**Activity**
In the listing below, find each line containing "Life" and report it.

**Provided records**
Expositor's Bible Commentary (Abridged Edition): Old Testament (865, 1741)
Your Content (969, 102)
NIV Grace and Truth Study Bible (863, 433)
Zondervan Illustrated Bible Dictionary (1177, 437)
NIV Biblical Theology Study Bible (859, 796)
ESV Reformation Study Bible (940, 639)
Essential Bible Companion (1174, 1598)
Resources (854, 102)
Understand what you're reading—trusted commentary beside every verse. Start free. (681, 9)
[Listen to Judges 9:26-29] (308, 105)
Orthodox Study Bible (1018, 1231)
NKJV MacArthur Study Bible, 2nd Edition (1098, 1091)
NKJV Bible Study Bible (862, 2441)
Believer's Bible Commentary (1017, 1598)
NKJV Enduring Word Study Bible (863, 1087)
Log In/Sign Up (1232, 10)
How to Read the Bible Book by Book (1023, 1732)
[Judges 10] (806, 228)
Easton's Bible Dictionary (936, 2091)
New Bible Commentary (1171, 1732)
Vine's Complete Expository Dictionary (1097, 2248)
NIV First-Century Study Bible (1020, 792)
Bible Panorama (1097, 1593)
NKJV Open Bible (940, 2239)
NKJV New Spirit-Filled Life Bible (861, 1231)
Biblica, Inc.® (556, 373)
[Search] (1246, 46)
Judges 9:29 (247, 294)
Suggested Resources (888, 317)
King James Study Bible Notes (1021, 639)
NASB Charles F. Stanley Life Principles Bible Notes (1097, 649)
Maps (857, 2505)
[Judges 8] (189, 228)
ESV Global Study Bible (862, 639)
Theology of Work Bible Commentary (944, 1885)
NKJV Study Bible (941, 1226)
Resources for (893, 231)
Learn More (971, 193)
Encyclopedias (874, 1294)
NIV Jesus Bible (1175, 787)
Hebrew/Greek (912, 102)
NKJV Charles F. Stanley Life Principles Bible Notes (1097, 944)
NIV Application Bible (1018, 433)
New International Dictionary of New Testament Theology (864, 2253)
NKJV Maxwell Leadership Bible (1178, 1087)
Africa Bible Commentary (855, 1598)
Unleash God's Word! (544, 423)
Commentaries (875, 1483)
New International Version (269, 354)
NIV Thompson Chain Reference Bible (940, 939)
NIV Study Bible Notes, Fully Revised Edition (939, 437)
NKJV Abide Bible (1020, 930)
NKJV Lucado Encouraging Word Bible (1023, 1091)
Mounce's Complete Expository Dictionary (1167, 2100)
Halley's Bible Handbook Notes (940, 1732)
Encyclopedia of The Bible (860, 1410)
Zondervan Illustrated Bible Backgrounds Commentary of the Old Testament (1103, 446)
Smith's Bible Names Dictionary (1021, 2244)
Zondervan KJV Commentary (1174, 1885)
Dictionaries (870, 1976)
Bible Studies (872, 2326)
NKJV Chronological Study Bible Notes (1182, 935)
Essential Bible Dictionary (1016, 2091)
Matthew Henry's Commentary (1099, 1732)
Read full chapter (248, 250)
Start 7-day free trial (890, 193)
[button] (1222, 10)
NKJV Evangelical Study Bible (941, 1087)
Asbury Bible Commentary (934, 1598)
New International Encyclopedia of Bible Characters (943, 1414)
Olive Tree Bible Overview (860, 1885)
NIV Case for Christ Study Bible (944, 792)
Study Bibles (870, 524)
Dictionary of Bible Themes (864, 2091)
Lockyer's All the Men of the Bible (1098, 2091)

**Your response**
NKJV New Spirit-Filled Life Bible (861, 1231)
NASB Charles F. Stanley Life Principles Bible Notes (1097, 649)
NKJV Charles F. Stanley Life Principles Bible Notes (1097, 944)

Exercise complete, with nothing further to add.